A. まず「進まない原因」を分析します。量が多すぎるのか、時間の使い方が非効率なのか。量が多すぎる場合は、優先順位で削る勇気を。全部やろうとして全部中途半端になるのが、最悪のパターンです。
Q. 親がどこまで管理すべき?
A. 小4は8割、小5は5割、小6は3割を目安に関与度を下げていくのが理想。最終的には自主管理できる姿を目指す関わり方が、中学以降にも生きる力になります。
Q. 睡眠時間を削ってでも勉強すべき?
A. 絶対にNGです。小学生は最低でも7〜8時間の睡眠が必要。睡眠不足は記憶定着を阻害し、結果的に学習効率を大きく下げます。
Q. 遊びや家族時間は必要?
A. 必要です。受験だけの生活は精神衛生を悪化させます。週1回の完全オフ、月1回の家族お出かけなど、意識的にバランスを取ることが長期戦を走り切るコツです。
夏休み・長期休暇のスケジュール組み立て
夏休みは「中学受験の天王山」
特に小6の夏休みは合否を分ける最重要期間。1日8〜10時間の学習時間を確保できるかが、秋以降の伸びに直結します。夏期講習を軸に、自主学習を組み合わせた濃密なスケジュールが必要です。
冬休みは弱点補強と過去問
冬休みは過去問演習と苦手単元の集中補強。1日6〜8時間を目安に、本番を意識した時間配分で学習します。
春休みは復習と前倒し
春休みは前学年の総復習と次学年の前倒し学習の絶好機。学年の切り替わりを利用して、新学年のテキストを事前に一読しておくと、4月からのスタートダッシュが決まります。

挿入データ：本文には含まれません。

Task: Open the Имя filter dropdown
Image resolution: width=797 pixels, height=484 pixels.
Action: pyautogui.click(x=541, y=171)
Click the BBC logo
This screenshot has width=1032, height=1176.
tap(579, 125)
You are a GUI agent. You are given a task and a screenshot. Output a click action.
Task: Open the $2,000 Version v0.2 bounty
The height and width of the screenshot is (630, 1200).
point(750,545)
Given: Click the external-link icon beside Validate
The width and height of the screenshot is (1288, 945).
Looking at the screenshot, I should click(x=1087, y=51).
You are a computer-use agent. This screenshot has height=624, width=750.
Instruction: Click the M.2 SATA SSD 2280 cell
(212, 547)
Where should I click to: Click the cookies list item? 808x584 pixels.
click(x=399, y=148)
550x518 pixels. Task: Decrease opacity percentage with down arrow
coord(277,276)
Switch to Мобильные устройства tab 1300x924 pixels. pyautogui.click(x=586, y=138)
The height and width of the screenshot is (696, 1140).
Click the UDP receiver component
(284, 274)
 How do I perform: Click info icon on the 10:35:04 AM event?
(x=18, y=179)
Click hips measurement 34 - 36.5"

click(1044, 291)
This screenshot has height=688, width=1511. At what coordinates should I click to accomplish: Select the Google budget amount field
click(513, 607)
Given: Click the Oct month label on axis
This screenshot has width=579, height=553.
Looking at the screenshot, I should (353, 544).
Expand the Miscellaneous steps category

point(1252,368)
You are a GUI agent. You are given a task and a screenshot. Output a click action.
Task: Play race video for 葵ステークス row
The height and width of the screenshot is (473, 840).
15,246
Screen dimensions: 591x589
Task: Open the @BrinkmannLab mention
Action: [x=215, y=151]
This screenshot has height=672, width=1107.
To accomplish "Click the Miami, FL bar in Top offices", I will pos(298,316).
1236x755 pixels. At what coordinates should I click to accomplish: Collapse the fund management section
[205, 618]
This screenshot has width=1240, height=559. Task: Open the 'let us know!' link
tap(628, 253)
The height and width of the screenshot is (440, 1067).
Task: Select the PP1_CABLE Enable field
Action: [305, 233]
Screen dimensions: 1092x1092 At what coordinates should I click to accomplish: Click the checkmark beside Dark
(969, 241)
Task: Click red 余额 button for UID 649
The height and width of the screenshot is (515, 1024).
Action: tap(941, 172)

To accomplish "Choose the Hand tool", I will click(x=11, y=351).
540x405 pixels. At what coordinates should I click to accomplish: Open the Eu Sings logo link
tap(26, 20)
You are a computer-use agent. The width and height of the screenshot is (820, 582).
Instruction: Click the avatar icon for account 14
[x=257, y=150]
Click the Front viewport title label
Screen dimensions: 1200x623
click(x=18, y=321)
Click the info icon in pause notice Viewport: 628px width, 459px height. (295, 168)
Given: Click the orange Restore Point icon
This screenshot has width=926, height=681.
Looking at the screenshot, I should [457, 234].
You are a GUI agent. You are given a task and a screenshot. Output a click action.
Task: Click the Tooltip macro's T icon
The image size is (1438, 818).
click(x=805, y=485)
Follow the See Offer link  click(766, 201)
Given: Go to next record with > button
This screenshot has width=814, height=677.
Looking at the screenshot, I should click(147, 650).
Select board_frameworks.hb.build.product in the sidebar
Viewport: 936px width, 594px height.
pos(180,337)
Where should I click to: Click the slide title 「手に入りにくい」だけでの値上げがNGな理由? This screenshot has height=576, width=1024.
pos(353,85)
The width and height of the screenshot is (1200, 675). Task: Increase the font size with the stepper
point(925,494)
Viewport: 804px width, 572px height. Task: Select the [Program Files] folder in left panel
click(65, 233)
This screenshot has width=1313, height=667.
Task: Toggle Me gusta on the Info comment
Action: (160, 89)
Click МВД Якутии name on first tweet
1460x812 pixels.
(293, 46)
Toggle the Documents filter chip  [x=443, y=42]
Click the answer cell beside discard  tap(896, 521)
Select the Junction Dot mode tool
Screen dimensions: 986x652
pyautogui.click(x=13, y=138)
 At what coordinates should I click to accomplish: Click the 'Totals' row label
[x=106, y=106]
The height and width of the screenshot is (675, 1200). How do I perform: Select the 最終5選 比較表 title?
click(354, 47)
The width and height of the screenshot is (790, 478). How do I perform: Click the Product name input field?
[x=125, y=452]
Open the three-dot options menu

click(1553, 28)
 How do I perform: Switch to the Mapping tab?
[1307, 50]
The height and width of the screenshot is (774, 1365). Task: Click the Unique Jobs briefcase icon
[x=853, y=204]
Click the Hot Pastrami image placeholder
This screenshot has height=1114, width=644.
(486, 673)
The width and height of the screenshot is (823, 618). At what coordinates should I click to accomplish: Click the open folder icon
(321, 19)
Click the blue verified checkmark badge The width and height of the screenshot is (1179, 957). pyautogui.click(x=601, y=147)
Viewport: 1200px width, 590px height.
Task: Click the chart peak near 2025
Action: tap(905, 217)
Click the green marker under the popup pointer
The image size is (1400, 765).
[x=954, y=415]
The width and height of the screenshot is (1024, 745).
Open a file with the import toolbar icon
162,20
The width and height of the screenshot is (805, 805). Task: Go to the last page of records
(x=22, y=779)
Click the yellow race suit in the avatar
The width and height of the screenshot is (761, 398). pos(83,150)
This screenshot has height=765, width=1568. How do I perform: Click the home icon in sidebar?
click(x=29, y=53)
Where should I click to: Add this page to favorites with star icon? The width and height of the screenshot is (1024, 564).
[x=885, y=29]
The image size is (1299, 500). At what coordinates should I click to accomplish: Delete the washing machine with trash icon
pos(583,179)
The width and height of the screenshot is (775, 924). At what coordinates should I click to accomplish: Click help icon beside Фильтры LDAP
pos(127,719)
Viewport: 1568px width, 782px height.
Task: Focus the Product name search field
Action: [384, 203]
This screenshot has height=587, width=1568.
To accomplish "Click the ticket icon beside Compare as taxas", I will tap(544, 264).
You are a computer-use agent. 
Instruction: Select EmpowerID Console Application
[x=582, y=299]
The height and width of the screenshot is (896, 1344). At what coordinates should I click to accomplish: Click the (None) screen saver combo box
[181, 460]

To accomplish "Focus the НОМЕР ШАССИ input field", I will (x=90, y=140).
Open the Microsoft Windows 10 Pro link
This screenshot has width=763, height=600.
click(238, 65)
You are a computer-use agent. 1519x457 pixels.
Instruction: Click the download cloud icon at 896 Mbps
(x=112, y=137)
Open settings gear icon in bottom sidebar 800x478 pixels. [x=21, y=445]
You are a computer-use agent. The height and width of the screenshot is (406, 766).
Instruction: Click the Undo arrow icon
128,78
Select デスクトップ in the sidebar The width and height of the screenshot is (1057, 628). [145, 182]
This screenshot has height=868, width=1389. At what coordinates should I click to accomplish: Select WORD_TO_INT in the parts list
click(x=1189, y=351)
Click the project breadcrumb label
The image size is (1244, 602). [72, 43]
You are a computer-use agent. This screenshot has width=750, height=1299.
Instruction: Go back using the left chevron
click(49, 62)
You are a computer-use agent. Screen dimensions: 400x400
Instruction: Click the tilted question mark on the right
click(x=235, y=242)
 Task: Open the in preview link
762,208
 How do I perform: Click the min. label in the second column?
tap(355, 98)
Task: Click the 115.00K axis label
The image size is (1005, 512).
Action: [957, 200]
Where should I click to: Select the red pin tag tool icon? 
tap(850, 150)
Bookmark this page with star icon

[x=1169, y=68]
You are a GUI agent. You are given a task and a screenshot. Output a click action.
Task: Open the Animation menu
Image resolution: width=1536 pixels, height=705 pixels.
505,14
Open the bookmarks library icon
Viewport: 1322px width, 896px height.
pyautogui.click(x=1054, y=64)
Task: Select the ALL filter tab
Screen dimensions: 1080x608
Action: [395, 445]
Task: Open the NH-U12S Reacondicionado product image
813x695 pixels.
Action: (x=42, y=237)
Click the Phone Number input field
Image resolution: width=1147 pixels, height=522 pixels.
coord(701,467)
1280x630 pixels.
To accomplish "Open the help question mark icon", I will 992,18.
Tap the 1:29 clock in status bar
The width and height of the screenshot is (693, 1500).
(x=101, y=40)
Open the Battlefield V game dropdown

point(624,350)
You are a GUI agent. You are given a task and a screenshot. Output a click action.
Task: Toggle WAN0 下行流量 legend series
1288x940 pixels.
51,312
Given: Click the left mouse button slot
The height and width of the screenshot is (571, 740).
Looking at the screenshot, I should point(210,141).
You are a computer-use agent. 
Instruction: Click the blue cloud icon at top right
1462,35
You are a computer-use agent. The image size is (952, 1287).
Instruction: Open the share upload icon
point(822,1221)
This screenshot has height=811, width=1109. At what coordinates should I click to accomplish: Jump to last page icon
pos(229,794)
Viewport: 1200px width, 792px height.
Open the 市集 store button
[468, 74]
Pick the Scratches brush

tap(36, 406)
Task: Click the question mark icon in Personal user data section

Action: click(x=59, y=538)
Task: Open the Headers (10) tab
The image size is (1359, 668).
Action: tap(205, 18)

長期休暇のスケジュール管理が、合否を左右する決定打。通常期よりも学習時間を2倍以上確保できる時期を、どう活用するかがカギです。
スケジュール管理の失敗パターンと対策
失敗パターン1:詰め込みすぎ
完璧主義で全タスクを詰め込むと、初日で破綻します。実行可能な7割の量で計画し、残り3割は調整枠にするのが現実的。
失敗パターン2:復習時間の軽視
新しい単元をどんどん進める計画は立てやすいですが、復習時間を確保しない計画は定着しないのが中学受験の鉄則。週に1日は必ず復習日を設定してください。
失敗パターン3:休息の省略
「少しでも多く勉強を」と休息を削ると、短期的には回ってもすぐに破綻します。週1回の完全オフ、1日の中での休憩時間を計画に組み込むのが長期戦の鉄則です。
親子での計画づくりのコツ
親子で一緒に作る
計画は親が一方的に作るのではなく、お子さんと一緒に話し合いながら作っていきます。自分で決めた計画は、守りたいという気持ちが強く働きます。
週末に振り返る時間
週末に10〜15分、計画の振り返り時間を作ってください。できたこと、できなかったこと、来週の改善点を話し合うことで、計画力そのものが育ちます。
お子さんの声を聞く
「これ多すぎない?」「この時間帯は疲れちゃう」などのお子さんの声は、実は計画改善の重要なヒント。頭ごなしに否定せず、柔軟に計画を修正していくことが成功の秘訣です。
元塾講師からのスケジュール管理のコツ
スケジュールを完璧に作って、完璧に実行できる家庭は実は少数派です。大切なのは、「うまくいかなかった時にどうリカバリーするか」の柔軟性。
塾現場で見てきた成功するご家庭の共通点は、計画通りに進まなかった時も、責めずに次善策を一緒に考える姿勢です。「今日できなかったね、明日はどう回す?」と前向きに切り替える会話が、お子さんの自己管理能力を育てていきます。
スケジュールは縛るためのものではなく、目標までの地図。地図通りに進まなくても、ゴールにたどり着ければそれで正解。そんな構えで付き合っていってください。